Ancient Greek Rhetoric in Immersive Virtual Reality

VR simulation of Thersilion on Powerwall

 

The acoustics of ancient Greek theaters and auditoriums have long fascinated archeologists and historians. Researchers using the LCSE-MSI Visualization Laboratory (LMVL) are creating virtual-reality simulations of ancient structures to determine how variables of architecture design affected the sound, sight lines, and behaviors of speakers and listeners in those spaces. This long-term project focuses specifically on structures used for political and legal oratory from the late Archaic, Classical, and Hellenistic periods (500-100 BCE). The MSI PIs are Professor Richard Graff (Writing Studies) and Daniel Keefe (Computer Science and Engineering) and students Kyungyoon Kim, Bret Jackson, and Lauren Thorson. They are collaborating with Christopher Johnstone and Azadeh Rabbani at Pennsylvania State University.

 

This project uses MSI resources to achieve three main goals:

  • Produce and evaluate accurate virtual reconstructions of ancient Greek sites of rhetorical performance
  • Provide an account of how the physical structures influenced the behaviors of speakers and listeners who gathered in them
  • Assess the suitability of the structures as venues of oral performance and group deliberation

 

The first completed virtual-reality simulation is a structure known as “The Thersilion” at the city of Megalopolis in the Peloponnese (southern Greek mainland).
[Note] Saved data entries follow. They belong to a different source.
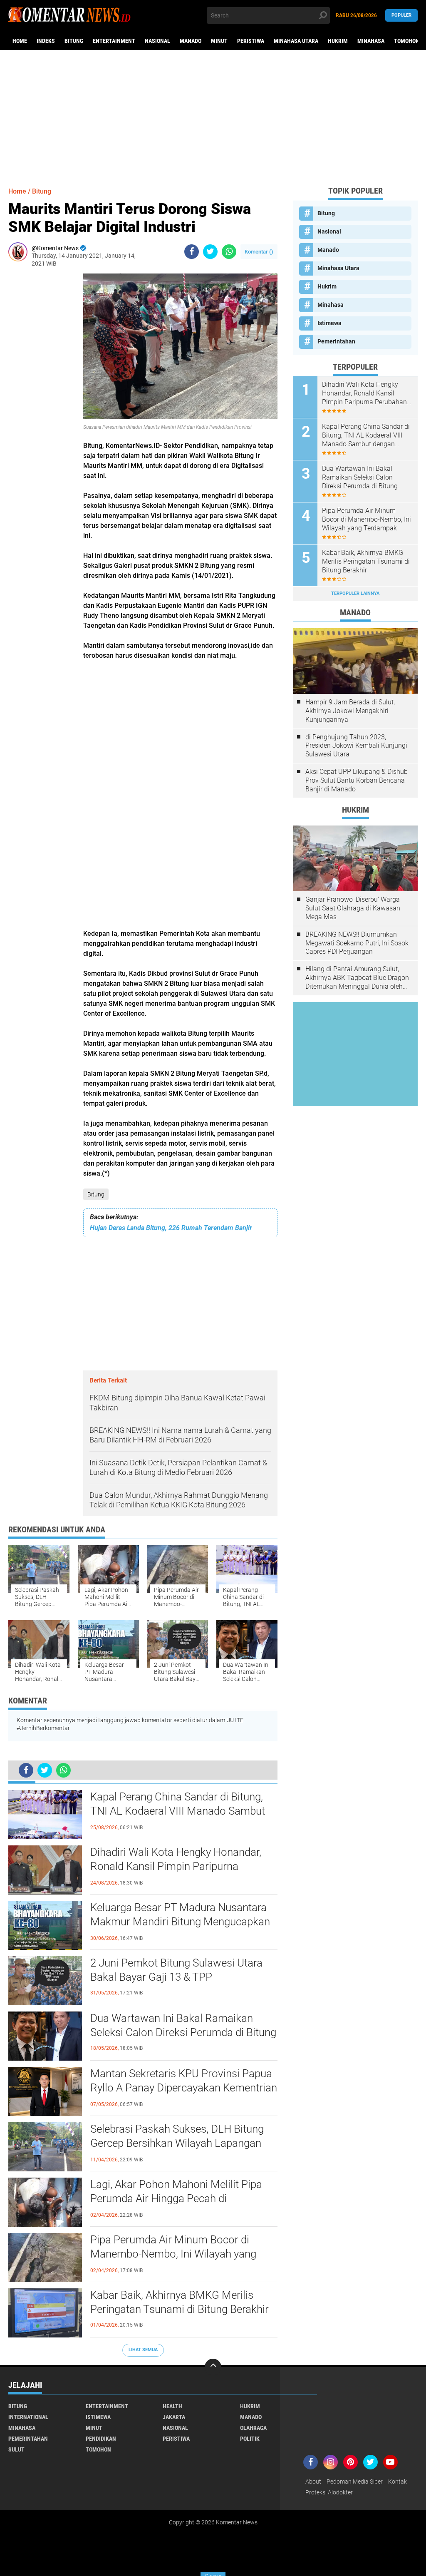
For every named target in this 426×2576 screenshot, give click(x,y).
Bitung (73, 40)
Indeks (46, 40)
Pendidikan (101, 2438)
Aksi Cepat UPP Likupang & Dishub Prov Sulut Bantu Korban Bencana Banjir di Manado (356, 780)
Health (172, 2406)
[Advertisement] (213, 114)
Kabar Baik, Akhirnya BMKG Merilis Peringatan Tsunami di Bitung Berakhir (179, 2302)
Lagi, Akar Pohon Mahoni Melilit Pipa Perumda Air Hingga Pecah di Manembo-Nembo (176, 2198)
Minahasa (370, 40)
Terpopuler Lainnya (355, 593)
Historical records indicate that as many as 10,000 people would attend meetings in this structure. The group has developed a model for generating reliable estimates of capacity in which virtual audiences of various sizes are visualized from a top-down perspective and an immersive, first-person perspective. The image above shows this simulation on the LMVL’s Powerwall.

 

A poster about this research was presented by lead author Kyungyoon Kim at the 2012 MSI Research Exhibition in April 2012. It was selected as a finalist in the poster competition.